WHAT TO PRODUCE:
Reproduce each of the rows below word for word, with nothing added or changed.

EXTRACTED RECORDS:
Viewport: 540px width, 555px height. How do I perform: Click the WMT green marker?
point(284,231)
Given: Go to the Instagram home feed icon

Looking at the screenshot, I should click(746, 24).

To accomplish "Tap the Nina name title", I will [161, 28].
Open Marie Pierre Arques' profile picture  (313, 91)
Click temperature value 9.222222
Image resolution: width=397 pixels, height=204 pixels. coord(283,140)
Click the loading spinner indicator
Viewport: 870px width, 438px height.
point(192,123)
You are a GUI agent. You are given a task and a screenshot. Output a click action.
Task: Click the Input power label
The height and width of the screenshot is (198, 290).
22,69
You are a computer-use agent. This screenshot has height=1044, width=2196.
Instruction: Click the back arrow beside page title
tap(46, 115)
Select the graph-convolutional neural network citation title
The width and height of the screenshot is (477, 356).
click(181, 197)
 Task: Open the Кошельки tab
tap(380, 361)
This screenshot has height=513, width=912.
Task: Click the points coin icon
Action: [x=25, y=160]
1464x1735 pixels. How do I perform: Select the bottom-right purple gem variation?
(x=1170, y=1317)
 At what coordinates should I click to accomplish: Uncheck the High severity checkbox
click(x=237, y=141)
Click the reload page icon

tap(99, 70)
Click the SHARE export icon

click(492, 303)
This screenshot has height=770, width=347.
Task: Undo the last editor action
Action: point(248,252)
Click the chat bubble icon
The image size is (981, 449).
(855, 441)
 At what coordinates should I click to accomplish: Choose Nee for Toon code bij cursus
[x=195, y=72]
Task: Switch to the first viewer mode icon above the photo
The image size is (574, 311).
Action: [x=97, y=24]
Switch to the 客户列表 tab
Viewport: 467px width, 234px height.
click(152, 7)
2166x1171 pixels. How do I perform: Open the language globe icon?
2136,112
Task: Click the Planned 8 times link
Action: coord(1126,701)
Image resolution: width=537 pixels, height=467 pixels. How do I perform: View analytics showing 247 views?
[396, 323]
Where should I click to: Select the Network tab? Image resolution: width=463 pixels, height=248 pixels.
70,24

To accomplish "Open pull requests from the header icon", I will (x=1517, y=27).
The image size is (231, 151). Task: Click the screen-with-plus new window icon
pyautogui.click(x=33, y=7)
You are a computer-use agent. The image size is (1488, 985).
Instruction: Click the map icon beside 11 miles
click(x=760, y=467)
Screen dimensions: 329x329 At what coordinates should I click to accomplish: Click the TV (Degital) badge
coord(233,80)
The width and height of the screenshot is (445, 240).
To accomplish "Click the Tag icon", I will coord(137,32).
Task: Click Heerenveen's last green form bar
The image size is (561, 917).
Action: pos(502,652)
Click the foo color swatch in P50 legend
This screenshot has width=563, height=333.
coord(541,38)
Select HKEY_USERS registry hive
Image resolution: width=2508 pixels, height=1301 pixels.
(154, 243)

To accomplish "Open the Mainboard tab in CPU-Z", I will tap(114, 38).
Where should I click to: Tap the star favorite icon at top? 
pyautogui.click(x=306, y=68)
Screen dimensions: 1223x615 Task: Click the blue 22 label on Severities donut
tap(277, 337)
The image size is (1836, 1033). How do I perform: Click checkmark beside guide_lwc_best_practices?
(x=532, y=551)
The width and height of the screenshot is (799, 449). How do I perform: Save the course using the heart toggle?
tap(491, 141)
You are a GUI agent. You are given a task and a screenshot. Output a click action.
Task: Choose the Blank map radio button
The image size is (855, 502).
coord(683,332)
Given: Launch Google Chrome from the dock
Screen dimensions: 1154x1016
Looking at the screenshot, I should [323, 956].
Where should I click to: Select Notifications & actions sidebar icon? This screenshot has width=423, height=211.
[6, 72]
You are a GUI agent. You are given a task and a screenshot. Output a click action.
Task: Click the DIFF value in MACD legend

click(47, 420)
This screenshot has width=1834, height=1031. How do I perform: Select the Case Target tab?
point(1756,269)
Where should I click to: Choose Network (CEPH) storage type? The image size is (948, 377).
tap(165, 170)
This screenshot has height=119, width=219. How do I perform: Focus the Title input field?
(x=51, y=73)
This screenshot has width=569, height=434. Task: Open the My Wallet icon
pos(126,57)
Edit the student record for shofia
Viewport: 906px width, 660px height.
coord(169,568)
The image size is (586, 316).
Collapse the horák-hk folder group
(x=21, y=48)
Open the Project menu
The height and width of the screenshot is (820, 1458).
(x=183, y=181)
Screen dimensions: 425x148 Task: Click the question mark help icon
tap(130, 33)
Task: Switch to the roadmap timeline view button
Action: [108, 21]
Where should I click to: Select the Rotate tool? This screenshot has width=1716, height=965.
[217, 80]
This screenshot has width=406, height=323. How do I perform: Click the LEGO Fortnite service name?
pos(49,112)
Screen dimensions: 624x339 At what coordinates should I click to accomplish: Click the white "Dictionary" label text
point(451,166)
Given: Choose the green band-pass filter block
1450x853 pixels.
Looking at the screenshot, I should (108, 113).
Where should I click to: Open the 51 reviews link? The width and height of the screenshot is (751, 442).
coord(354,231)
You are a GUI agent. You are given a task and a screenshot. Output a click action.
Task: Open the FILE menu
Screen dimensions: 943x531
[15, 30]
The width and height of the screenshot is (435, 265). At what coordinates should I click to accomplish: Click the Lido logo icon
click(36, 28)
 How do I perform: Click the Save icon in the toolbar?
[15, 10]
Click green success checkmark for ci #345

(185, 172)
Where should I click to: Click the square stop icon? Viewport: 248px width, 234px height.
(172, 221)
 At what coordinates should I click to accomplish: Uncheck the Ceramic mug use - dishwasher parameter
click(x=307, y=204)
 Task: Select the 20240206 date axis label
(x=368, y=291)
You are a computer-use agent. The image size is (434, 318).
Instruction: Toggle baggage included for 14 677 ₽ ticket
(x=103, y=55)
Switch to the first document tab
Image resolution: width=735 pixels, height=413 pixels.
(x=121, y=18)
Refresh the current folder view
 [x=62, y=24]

FINAL ANSWER:
Viewport: 540px width, 555px height. How do I perform: Click the WMT green marker?
point(284,231)
Given: Go to the Instagram home feed icon

Looking at the screenshot, I should click(746, 24).

To accomplish "Tap the Nina name title", I will [161, 28].
Open Marie Pierre Arques' profile picture  (313, 91)
Click temperature value 9.222222
Image resolution: width=397 pixels, height=204 pixels. coord(283,140)
Click the loading spinner indicator
Viewport: 870px width, 438px height.
point(192,123)
You are a GUI agent. You are given a task and a screenshot. Output a click action.
Task: Click the Input power label
The height and width of the screenshot is (198, 290).
22,69
You are a computer-use agent. This screenshot has height=1044, width=2196.
Instruction: Click the back arrow beside page title
tap(46, 115)
Select the graph-convolutional neural network citation title
The width and height of the screenshot is (477, 356).
click(181, 197)
 Task: Open the Кошельки tab
tap(380, 361)
This screenshot has height=513, width=912.
Task: Click the points coin icon
Action: [x=25, y=160]
1464x1735 pixels. How do I perform: Select the bottom-right purple gem variation?
(x=1170, y=1317)
 At what coordinates should I click to accomplish: Uncheck the High severity checkbox
click(x=237, y=141)
Click the reload page icon

tap(99, 70)
Click the SHARE export icon

click(492, 303)
This screenshot has height=770, width=347.
Task: Undo the last editor action
Action: point(248,252)
Click the chat bubble icon
The image size is (981, 449).
(855, 441)
 At what coordinates should I click to accomplish: Choose Nee for Toon code bij cursus
[x=195, y=72]
Task: Switch to the first viewer mode icon above the photo
The image size is (574, 311).
Action: [x=97, y=24]
Switch to the 客户列表 tab
Viewport: 467px width, 234px height.
click(152, 7)
2166x1171 pixels. How do I perform: Open the language globe icon?
2136,112
Task: Click the Planned 8 times link
Action: coord(1126,701)
Image resolution: width=537 pixels, height=467 pixels. How do I perform: View analytics showing 247 views?
[396, 323]
Where should I click to: Select the Network tab? Image resolution: width=463 pixels, height=248 pixels.
70,24

To accomplish "Open pull requests from the header icon", I will (x=1517, y=27).
The image size is (231, 151). Task: Click the screen-with-plus new window icon
pyautogui.click(x=33, y=7)
You are a computer-use agent. The image size is (1488, 985).
Instruction: Click the map icon beside 11 miles
click(x=760, y=467)
Screen dimensions: 329x329 At what coordinates should I click to accomplish: Click the TV (Degital) badge
coord(233,80)
The width and height of the screenshot is (445, 240).
To accomplish "Click the Tag icon", I will coord(137,32).
Task: Click Heerenveen's last green form bar
The image size is (561, 917).
Action: pos(502,652)
Click the foo color swatch in P50 legend
This screenshot has width=563, height=333.
coord(541,38)
Select HKEY_USERS registry hive
Image resolution: width=2508 pixels, height=1301 pixels.
(154, 243)

To accomplish "Open the Mainboard tab in CPU-Z", I will tap(114, 38).
Where should I click to: Tap the star favorite icon at top? 
pyautogui.click(x=306, y=68)
Screen dimensions: 1223x615 Task: Click the blue 22 label on Severities donut
tap(277, 337)
The image size is (1836, 1033). How do I perform: Click checkmark beside guide_lwc_best_practices?
(x=532, y=551)
The width and height of the screenshot is (799, 449). How do I perform: Save the course using the heart toggle?
tap(491, 141)
You are a GUI agent. You are given a task and a screenshot. Output a click action.
Task: Choose the Blank map radio button
The image size is (855, 502).
coord(683,332)
Given: Launch Google Chrome from the dock
Screen dimensions: 1154x1016
Looking at the screenshot, I should [323, 956].
Where should I click to: Select Notifications & actions sidebar icon? This screenshot has width=423, height=211.
[6, 72]
You are a GUI agent. You are given a task and a screenshot. Output a click action.
Task: Click the DIFF value in MACD legend

click(47, 420)
This screenshot has width=1834, height=1031. How do I perform: Select the Case Target tab?
point(1756,269)
Where should I click to: Choose Network (CEPH) storage type? The image size is (948, 377).
tap(165, 170)
This screenshot has height=119, width=219. How do I perform: Focus the Title input field?
(x=51, y=73)
This screenshot has width=569, height=434. Task: Open the My Wallet icon
pos(126,57)
Edit the student record for shofia
Viewport: 906px width, 660px height.
coord(169,568)
The image size is (586, 316).
Collapse the horák-hk folder group
(x=21, y=48)
Open the Project menu
The height and width of the screenshot is (820, 1458).
(x=183, y=181)
Screen dimensions: 425x148 Task: Click the question mark help icon
tap(130, 33)
Task: Switch to the roadmap timeline view button
Action: [108, 21]
Where should I click to: Select the Rotate tool? This screenshot has width=1716, height=965.
[217, 80]
This screenshot has width=406, height=323. How do I perform: Click the LEGO Fortnite service name?
pos(49,112)
Screen dimensions: 624x339 At what coordinates should I click to accomplish: Click the white "Dictionary" label text
point(451,166)
Given: Choose the green band-pass filter block
1450x853 pixels.
Looking at the screenshot, I should (108, 113).
Where should I click to: Open the 51 reviews link? The width and height of the screenshot is (751, 442).
coord(354,231)
You are a GUI agent. You are given a task and a screenshot. Output a click action.
Task: Open the FILE menu
Screen dimensions: 943x531
[15, 30]
The width and height of the screenshot is (435, 265). At what coordinates should I click to accomplish: Click the Lido logo icon
click(36, 28)
 How do I perform: Click the Save icon in the toolbar?
[15, 10]
Click green success checkmark for ci #345

(185, 172)
Where should I click to: Click the square stop icon? Viewport: 248px width, 234px height.
(172, 221)
 At what coordinates should I click to accomplish: Uncheck the Ceramic mug use - dishwasher parameter
click(x=307, y=204)
 Task: Select the 20240206 date axis label
(x=368, y=291)
You are a computer-use agent. The image size is (434, 318).
Instruction: Toggle baggage included for 14 677 ₽ ticket
(x=103, y=55)
Switch to the first document tab
Image resolution: width=735 pixels, height=413 pixels.
(x=121, y=18)
Refresh the current folder view
 [x=62, y=24]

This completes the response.